Я вернулась в дом, непреклонная, как правосудие. Матушка, спустившись с чердака со связкой лука в руке, прошла передо мной. Раздираемая подозрениями, я следовала вплотную за ней. Неужели папа оказался на такой высоте? Не захотел сказать мне: "Видно, лестницу кто-то подтолкнул сверху". А может, наоборот, он - подлец? Если матушкины бредни по поводу паяльной лампы хоть в какой-то частице - в одной миллионной - верны, разве не способен он симулировать попытку убийства с тем, чтобы погубить ее? Я грызла ногти, я вгрызалась себе в душу - быть может, он говорит правду, Селина, и тогда все просто! Даже если твоя мать была наверху - а она поднимается туда, дай бог, на десять секунд в неделю - лестница могла упасть и сама по себе, и никто тут ни при чем - ни он, ни она. Зачем видеть все в трагическом свете? Даже если маловероятно, чтобы лестница, поддерживаемая двухметровыми подпорками, - а я их видела, двухметровые эти подпорки, - упала набок, нельзя совсем отметать такую возможность. Мне по-прежнему сдавливало грудь. Я увидела в конце коридора отца, который пересекал его точно привидение.
- Ну, улыбнись, улыбнись, зайка, - прошептал он. - В конце-то концов, ничего же со мной не случилось.

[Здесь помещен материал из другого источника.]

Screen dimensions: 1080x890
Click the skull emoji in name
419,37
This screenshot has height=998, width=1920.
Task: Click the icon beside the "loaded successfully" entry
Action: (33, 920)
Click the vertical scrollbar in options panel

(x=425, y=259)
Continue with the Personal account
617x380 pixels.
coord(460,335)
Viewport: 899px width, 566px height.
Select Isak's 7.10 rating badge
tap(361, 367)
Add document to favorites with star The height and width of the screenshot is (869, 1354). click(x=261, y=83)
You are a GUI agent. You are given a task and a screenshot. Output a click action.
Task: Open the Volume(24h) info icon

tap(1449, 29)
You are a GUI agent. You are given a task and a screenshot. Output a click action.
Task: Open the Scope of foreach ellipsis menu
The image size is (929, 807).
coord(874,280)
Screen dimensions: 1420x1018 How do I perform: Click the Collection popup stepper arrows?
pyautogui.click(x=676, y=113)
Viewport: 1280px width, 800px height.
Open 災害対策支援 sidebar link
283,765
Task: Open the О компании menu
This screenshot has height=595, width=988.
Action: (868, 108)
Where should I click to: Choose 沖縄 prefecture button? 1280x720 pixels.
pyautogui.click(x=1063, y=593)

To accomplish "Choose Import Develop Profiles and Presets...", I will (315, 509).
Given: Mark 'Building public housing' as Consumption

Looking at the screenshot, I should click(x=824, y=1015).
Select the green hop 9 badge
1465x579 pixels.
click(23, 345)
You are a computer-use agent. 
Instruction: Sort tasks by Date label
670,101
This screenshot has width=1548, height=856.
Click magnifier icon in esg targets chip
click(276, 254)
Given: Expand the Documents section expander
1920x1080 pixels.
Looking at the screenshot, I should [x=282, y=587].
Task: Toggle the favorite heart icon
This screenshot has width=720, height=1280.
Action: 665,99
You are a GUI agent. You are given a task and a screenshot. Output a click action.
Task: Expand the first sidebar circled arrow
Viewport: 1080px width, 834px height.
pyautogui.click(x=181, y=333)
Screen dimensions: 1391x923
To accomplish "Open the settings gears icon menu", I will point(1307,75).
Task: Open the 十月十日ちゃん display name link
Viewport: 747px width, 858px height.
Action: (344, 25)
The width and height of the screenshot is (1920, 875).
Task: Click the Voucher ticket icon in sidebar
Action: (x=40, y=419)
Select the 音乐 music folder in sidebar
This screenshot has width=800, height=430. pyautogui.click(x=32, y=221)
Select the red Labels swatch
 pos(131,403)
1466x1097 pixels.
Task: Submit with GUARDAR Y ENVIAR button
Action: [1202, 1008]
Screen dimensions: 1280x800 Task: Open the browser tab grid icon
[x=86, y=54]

Но стиснутые зубы, чеканный шаг, прерывистое дыхание выдавали его. Оставив папу рыться в ящике с инструментами в поисках молотка и гвоздей для починки лестницы, я проскользнула к матушке, которая готовилась идти к обедне. Она внимательно - в зеркало - наблюдала за мной. Но рука ее, та самая, которая, быть может, только что пыталась совершить убийство, рука ее двигалась легко и свободно, припудривая розовым лебяжьим пушком двусмысленную улыбку.
- Ты собираешься? - спросила она. - Надень новое платье и шляпку с цветами.
XXII
Папа никогда не ходил к мессе; люди, без сомнения, косо смотрели бы на это, если бы не знали подлинной причины: ему пришлось бы обнажить голову, а тогда сидящим по меньшей мере в двадцати ближайших рядах стало бы нехорошо. Разумеется, он мог бы поступать так, как поступает большинство фермеров, для которых месса - это повод собраться перед церковью; прежде всего надеть праздничную одежду, а потом потоптаться на площади, в мужском углу, то есть в периметре между домами Беланду и Каре, где они и коротают время, беседуя о лошадях, ценах на муку и ящурной лихорадке в ожидании выхода фабричного совета, который отправляется в церковь лишь во время чтения Евангелия, а через пять секунд после ite missa est подает сигнал к массовому нашествию на кафе.
А мы с мамой, наоборот, всегда ходим к воскресной мессе, на которой женщина должна появляться обязательно, за исключением тех случаев, когда известно, что бедняжке "совсем нечего надеть", или когда сезонные работы настолько безотлагательны, что предпочесть службу сенокосу значило бы обидеть господа в его милостях. И хотя месса была одновременно и еженедельным собранием, куда приходят в шляпках с вишенками и в отживающих свой век чепчиках-бабочках с гофрированными отворотами и голубым атласным узлом, чтобы посудачить прямо на паперти, подальше от мужчин, мы обязаны были деятельно присутствовать от момента окропления святой водой до ухода священника в ризницу, притом всякая женщина считалась верующей и даже гулящая не называлась таковой, пока "присутствовала" ("колено спасает ляжку", - говаривала бабуся Торфу).